Another change in procedures concerns nonviolent misdemeanor suspects who have been released with a court date during the pandemic. Now, Chellevold said, those people are being jailed.
The county continues to place monitoring bracelets on work-release inmates that restrict them to their homes as an alternative to jailing them in the Huber dorm, Chellevold said.
Rodriguez said he and others were asleep when vaccinations were offered, so he didn’t get vaccinated.
But Chellevold said any inmate can get vaccinated. The jail waits until it has 10 inmates who want the shots and then calls HealthNet to administer them.
Rock County Health Officer Katrina Harwood said it’s true that placing unvaccinated people together increases the likelihood that the virus could be transmitted.
However, she said, “we are returning to a state of a little bit more normal and slowly returning to procedures that were in place prior to COVID.”
Harwood noted that many organizations have eased restrictions.
“We are at a place where we can make changes to those protocols,” she said.
The county recorded 31 new cases of COVID-19 between July 6 and 12, according to Harwood.
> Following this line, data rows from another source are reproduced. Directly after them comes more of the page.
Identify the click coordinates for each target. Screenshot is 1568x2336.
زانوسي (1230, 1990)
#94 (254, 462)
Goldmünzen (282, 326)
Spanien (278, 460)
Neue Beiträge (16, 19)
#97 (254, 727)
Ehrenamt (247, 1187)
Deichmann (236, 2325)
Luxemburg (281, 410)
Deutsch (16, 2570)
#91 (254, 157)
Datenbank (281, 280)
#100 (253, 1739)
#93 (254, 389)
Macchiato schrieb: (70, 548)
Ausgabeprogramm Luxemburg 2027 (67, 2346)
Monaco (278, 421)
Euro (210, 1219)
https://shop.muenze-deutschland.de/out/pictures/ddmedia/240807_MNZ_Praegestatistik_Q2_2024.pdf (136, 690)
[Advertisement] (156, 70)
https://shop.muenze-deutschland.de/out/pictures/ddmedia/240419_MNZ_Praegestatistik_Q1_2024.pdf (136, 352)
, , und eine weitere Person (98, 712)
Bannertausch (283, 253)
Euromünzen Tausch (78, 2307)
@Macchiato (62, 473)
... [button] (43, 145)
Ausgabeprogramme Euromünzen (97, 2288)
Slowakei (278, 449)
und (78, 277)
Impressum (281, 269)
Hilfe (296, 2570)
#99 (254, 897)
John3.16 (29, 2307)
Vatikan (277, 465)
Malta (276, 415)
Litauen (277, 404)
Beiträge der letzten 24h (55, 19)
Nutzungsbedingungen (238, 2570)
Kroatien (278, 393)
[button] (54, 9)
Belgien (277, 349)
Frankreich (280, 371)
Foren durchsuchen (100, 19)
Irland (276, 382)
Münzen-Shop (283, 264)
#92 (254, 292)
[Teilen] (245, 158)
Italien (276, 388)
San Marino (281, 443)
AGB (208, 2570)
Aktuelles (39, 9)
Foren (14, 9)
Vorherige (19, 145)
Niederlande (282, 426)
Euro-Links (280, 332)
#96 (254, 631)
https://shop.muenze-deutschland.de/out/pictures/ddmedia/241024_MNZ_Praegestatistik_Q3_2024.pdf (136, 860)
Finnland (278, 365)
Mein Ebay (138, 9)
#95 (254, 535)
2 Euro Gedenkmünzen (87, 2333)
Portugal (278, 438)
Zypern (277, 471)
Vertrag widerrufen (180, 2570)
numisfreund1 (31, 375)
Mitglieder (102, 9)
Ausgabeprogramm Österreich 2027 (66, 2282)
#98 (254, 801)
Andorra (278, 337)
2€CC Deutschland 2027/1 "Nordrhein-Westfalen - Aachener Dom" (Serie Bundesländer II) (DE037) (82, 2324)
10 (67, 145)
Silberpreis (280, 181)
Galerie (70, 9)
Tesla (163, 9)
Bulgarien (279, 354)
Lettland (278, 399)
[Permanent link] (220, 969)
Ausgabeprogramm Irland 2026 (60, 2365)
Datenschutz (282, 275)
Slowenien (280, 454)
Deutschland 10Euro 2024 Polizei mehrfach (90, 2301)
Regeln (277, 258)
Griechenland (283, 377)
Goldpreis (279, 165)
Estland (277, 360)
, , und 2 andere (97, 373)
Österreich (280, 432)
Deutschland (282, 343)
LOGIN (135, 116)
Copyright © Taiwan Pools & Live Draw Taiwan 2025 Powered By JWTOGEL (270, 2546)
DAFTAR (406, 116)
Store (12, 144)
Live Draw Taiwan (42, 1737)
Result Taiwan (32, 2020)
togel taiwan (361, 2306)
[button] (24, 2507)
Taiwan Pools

No COVID-19 deaths were reported in that time, and the county has had no COVID-19 hospitalizations since July 2, she said.
Chellevold said jail staff still wear masks when interacting with inmates, and inmates have masks and are encouraged to wear them all the time, although many don’t. And COVID-19 cleaning procedures are still in place.
Chellevold said if the pandemic worsens again, the jail could return to its previous procedures.